◆ **Required work**
Reproduce only the rows starting with the line containing "This screenshot has height=840, width=1400." and going on through the line containing "pos(33,450)", with "scissors" swapped for "shears" and everything else unchanged.

— Begin Given information —

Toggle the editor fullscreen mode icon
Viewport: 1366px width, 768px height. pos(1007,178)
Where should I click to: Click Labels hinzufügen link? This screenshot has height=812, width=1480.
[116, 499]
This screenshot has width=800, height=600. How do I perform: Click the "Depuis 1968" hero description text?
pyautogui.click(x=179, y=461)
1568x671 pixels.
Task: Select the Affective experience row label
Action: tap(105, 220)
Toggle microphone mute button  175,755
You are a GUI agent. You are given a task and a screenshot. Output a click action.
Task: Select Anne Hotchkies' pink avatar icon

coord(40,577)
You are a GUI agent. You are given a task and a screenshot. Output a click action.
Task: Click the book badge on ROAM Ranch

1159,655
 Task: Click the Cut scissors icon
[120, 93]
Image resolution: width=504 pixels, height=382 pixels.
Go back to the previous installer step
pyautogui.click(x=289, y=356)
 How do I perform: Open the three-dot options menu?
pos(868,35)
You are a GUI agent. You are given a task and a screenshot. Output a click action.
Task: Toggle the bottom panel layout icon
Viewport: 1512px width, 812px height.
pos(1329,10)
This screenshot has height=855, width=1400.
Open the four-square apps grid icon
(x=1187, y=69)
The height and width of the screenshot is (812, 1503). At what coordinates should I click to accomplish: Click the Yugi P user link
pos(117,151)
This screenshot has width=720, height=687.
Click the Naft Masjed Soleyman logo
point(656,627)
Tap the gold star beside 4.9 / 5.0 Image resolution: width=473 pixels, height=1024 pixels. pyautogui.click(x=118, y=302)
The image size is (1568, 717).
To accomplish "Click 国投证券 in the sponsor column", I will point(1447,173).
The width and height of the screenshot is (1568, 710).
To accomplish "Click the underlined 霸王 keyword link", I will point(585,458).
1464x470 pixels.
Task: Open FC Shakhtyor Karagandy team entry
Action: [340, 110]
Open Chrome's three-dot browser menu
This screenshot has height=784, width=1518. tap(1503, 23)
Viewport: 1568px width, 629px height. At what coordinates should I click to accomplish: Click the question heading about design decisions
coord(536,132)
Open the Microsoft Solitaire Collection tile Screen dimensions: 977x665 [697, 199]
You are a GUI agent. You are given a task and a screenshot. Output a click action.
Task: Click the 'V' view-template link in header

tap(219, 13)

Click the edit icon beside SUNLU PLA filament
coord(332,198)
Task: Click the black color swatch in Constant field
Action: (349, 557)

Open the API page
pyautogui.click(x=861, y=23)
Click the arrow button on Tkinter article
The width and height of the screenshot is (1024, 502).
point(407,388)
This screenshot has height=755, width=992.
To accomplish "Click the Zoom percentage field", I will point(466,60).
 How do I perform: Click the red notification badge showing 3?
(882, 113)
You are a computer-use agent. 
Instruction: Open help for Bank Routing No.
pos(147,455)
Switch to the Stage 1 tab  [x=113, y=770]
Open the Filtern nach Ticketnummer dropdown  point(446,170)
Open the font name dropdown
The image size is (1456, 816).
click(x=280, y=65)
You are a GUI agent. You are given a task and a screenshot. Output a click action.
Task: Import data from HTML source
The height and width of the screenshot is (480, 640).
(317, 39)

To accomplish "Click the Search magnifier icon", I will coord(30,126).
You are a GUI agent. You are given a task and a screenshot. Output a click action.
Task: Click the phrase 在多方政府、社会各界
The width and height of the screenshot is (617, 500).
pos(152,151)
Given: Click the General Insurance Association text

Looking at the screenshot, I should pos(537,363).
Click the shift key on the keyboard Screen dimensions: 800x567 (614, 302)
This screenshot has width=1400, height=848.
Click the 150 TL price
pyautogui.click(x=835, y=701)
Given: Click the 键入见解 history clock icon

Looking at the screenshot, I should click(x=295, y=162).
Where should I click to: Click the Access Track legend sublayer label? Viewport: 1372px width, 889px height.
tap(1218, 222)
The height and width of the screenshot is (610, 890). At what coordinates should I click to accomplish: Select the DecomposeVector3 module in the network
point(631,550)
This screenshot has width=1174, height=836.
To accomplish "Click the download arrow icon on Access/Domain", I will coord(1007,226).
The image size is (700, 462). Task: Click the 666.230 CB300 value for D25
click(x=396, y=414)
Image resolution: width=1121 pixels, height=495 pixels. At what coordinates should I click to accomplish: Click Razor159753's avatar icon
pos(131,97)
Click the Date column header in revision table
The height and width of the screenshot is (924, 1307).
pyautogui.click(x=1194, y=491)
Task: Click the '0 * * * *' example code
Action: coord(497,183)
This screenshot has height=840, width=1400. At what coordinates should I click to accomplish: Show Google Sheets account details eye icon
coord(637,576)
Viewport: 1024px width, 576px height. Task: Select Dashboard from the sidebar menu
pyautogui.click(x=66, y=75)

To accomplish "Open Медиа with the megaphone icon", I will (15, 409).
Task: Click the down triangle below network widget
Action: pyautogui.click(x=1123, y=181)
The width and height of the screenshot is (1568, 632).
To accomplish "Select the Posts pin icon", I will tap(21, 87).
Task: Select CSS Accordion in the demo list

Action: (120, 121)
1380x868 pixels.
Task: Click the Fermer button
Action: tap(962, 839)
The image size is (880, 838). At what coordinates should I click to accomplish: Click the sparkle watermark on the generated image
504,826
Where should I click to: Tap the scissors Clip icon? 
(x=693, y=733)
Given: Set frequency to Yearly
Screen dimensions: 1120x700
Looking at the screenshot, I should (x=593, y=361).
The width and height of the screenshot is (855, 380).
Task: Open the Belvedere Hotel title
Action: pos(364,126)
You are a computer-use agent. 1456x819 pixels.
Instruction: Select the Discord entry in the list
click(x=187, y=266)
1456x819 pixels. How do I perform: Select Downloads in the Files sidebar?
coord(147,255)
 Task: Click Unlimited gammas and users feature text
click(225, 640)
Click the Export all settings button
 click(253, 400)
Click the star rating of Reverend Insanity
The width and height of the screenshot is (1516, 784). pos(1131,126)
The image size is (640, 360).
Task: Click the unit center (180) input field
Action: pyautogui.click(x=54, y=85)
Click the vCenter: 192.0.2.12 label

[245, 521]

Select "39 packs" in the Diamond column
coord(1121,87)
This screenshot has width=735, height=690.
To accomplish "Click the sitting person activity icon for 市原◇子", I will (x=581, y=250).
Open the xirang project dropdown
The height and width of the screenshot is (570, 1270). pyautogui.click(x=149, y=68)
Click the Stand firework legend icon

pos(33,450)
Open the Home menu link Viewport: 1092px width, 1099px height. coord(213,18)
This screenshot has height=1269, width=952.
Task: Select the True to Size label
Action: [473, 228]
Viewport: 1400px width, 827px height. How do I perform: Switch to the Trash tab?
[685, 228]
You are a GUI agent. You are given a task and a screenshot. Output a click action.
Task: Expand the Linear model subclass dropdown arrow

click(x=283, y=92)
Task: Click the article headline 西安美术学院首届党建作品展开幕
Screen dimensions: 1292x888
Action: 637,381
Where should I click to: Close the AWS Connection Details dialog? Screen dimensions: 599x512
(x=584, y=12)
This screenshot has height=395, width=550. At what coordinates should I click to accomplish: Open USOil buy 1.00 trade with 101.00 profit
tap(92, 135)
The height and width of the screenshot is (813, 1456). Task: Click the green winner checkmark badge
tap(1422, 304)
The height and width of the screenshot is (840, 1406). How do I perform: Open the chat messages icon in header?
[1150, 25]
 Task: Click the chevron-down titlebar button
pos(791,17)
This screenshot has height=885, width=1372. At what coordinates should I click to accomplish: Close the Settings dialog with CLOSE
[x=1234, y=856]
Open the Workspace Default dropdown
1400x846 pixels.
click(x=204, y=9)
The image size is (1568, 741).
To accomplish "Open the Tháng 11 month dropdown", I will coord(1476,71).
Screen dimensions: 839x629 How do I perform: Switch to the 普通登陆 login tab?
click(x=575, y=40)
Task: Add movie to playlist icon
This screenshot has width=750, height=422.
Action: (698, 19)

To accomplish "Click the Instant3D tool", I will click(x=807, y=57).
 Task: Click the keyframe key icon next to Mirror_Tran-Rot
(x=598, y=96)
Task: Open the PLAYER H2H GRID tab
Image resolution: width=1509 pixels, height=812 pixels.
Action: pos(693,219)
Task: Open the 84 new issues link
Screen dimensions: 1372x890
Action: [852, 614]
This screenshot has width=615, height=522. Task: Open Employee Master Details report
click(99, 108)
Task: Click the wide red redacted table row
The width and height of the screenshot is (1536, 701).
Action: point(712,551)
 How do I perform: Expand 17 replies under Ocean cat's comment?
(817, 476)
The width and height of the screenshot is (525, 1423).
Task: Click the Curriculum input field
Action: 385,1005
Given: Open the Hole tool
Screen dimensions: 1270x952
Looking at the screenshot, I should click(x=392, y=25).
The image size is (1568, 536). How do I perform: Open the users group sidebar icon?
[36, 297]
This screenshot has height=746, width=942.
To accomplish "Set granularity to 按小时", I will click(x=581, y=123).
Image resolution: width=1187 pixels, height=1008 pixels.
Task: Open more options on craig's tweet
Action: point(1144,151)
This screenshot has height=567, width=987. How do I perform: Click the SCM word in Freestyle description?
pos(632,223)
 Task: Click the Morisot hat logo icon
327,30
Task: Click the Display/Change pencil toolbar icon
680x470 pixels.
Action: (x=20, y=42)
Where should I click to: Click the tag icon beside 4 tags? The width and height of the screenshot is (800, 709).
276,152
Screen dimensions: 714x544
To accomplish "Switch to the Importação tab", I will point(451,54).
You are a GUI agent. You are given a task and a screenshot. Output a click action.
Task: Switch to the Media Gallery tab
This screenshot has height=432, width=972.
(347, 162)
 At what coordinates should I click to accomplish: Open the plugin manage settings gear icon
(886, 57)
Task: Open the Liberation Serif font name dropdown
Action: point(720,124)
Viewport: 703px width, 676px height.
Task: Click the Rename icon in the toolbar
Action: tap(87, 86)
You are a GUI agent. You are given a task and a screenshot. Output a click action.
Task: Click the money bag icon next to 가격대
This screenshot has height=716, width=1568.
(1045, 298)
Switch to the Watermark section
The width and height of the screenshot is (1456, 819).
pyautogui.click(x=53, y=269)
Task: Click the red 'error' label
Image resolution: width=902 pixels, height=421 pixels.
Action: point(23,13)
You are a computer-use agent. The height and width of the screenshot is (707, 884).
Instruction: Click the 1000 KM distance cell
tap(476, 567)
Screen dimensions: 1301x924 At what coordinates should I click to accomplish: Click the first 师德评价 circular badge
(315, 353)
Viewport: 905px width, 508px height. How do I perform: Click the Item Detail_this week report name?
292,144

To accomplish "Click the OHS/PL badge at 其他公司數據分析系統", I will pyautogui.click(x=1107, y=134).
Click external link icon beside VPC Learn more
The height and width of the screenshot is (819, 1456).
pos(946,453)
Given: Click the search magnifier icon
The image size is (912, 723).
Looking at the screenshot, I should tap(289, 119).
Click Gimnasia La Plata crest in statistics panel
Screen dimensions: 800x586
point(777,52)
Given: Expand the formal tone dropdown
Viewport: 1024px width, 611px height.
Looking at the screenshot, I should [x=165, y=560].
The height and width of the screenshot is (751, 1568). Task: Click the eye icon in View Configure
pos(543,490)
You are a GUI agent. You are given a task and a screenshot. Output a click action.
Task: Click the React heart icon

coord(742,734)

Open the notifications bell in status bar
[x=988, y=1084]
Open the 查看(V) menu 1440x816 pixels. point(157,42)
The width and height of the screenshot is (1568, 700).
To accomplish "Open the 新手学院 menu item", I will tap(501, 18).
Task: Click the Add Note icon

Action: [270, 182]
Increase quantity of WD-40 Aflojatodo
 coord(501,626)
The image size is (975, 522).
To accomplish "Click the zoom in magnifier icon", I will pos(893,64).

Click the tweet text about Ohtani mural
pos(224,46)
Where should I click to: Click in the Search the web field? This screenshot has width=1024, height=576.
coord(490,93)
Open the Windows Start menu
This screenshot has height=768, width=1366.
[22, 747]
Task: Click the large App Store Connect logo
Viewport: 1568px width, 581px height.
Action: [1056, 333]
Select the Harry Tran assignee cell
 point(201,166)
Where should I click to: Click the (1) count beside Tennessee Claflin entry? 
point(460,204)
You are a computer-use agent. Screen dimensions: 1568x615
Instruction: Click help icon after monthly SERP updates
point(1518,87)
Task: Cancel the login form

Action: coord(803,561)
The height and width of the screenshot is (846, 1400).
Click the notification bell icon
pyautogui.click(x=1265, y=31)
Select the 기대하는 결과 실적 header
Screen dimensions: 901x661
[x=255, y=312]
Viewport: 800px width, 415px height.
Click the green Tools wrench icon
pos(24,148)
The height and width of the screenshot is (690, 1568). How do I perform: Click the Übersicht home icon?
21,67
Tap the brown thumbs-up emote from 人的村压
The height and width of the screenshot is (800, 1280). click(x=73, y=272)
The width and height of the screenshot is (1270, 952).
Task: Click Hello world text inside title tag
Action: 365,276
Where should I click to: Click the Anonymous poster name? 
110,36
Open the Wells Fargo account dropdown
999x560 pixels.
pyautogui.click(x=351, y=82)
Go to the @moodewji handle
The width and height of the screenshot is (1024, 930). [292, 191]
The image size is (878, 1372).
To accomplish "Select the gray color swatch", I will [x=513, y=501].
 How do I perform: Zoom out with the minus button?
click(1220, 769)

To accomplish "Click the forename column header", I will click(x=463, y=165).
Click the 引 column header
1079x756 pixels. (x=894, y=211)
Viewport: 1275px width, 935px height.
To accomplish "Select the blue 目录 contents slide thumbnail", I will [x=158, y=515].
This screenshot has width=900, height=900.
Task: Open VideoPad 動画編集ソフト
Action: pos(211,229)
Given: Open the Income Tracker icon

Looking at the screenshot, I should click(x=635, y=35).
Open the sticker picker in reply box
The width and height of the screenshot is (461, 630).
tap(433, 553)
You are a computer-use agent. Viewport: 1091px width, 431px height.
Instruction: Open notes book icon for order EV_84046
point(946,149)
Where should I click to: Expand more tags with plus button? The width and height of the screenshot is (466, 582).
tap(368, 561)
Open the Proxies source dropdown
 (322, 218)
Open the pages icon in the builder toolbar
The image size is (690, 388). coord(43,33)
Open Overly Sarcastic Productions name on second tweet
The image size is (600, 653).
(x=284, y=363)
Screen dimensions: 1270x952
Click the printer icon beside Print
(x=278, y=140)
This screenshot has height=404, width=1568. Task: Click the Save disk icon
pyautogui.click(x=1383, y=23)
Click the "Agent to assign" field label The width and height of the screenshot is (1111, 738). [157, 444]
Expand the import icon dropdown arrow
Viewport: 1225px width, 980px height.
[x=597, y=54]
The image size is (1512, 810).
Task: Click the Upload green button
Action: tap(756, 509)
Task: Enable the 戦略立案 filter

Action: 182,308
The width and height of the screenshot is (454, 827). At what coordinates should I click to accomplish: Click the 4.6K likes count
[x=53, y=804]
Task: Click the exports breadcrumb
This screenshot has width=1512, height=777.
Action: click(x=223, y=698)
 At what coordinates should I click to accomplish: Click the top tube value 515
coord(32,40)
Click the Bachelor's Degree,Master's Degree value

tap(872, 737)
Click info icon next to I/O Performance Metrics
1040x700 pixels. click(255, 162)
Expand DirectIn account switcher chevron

— End Given information —

◆ **Exercise output**
This screenshot has height=840, width=1400. At what coordinates should I click to accomplish: Show Google Sheets account details eye icon
coord(637,576)
Viewport: 1024px width, 576px height. Task: Select Dashboard from the sidebar menu
pyautogui.click(x=66, y=75)

To accomplish "Open Медиа with the megaphone icon", I will (15, 409).
Task: Click the down triangle below network widget
Action: pyautogui.click(x=1123, y=181)
The width and height of the screenshot is (1568, 632).
To accomplish "Select the Posts pin icon", I will tap(21, 87).
Task: Select CSS Accordion in the demo list

Action: (120, 121)
1380x868 pixels.
Task: Click the Fermer button
Action: tap(962, 839)
The image size is (880, 838). At what coordinates should I click to accomplish: Click the sparkle watermark on the generated image
504,826
Where should I click to: Tap the shears Clip icon? 
(x=693, y=733)
Given: Set frequency to Yearly
Screen dimensions: 1120x700
Looking at the screenshot, I should (x=593, y=361).
The width and height of the screenshot is (855, 380).
Task: Open the Belvedere Hotel title
Action: pos(364,126)
You are a computer-use agent. 1456x819 pixels.
Instruction: Select the Discord entry in the list
click(x=187, y=266)
1456x819 pixels. How do I perform: Select Downloads in the Files sidebar?
coord(147,255)
 Task: Click Unlimited gammas and users feature text
click(225, 640)
Click the Export all settings button
 click(253, 400)
Click the star rating of Reverend Insanity
The width and height of the screenshot is (1516, 784). pos(1131,126)
The image size is (640, 360).
Task: Click the unit center (180) input field
Action: pyautogui.click(x=54, y=85)
Click the vCenter: 192.0.2.12 label

[245, 521]

Select "39 packs" in the Diamond column
coord(1121,87)
This screenshot has width=735, height=690.
To accomplish "Click the sitting person activity icon for 市原◇子", I will (x=581, y=250).
Open the xirang project dropdown
The height and width of the screenshot is (570, 1270). pyautogui.click(x=149, y=68)
Click the Stand firework legend icon

pos(33,450)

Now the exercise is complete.